Andrew Charles Hilfiger is an American businessman in the fashion industry and a musician. He is the creative director and namesake of Andrew Charles, a rock 'n' roll inspired fashion line, of which Steven Tyler is the face.

Hilfiger's first job was at 12 years when he began selling jeans in his brother Tommy Hilfiger's store. Hilfiger's other love is music and he has been playing bass guitar since he was a teen. In 1982, Hilfiger moved to Manhattan from upstate New York where he began to further pursue music. Andy toured with members of the Ramones, Kid Rock, and Blue Öyster Cult.

In the 1990s, Hilfiger started a division at Tommy Hilfiger USA, Inc. styling and dressing some of Hollywood's movie stars and rock and pop musicians and sponsoring concert tours. Hilfiger also started the accessories division for Tommy Hilfiger USA, Inc., where he designed hats, bags, and outerwear, creating a multimillion-dollar business.

After a decade of work at Tommy Hilfiger, Hilfiger started a new company called Sweet Face Fashion where Hilfiger played a major role in launching the JLO by Jennifer Lopez brand. Hilfiger eventually helped to build the company to gross $250 million in sales and launched the fragrance Glow by J.Lo. Currently, Hilfiger is a partner in Star Branding, along with Tommy Hilfiger, Bernt Ullmann, and Joe Lamastra. Star Branding is a partner with Li & Fung USA in a company called MESH, under which the Andrew Charles fashion line was developed.

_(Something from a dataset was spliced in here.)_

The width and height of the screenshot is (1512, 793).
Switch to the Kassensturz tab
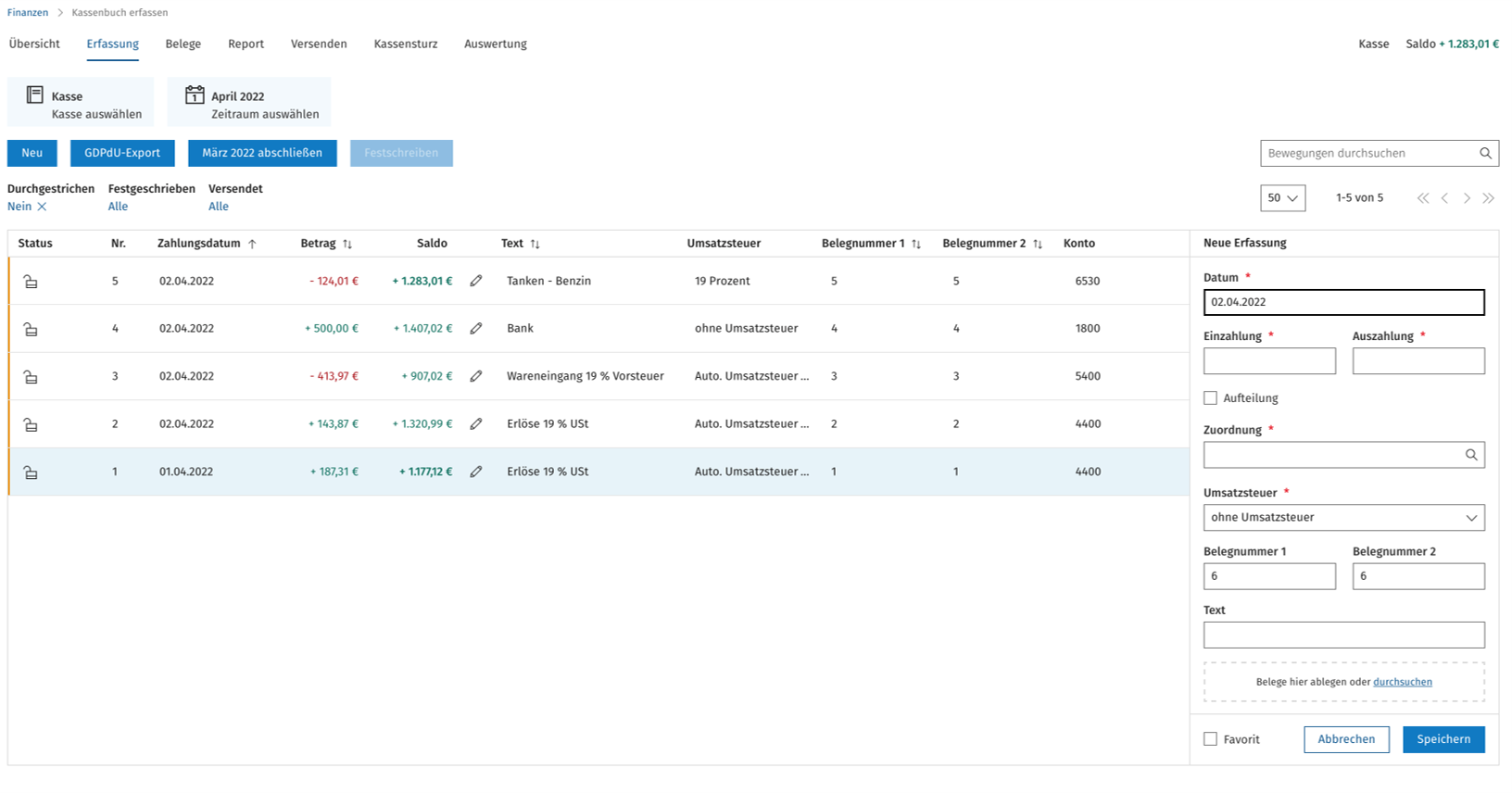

Andrew Charles launched in the Impulse department of select Macy's stores and on macys.com in Fall 2011. It consists of a menswear line, inspired by Steven Tyler, and a women's collection inspired by 1970s bohemian styles. Steven Tyler and his daughter, Chelsea Tyler, are the faces of the Andrew Charles advertising campaign and have made appearances at select Macy's stores to promote the brand. Hilfiger has also developed a line of scarves with Steven Tyler for Andrew Charles called Rock Scarf.

During the 1980s, Hilfiger played bass guitar in the band King Flux, which consisted of his brother Billy Hilfiger, Richie Stotts of the Plasmatics, and Marky Ramone. Other lineups for this band included Tony Petri from Twisted Sister and Albert Bouchard of Blue Öyster Cult. Hilfiger currently plays bass for the X Brothers along with Joe Bouchard of Blue Öyster Cult. The X Brothers have released two albums to date and are currently recording their third.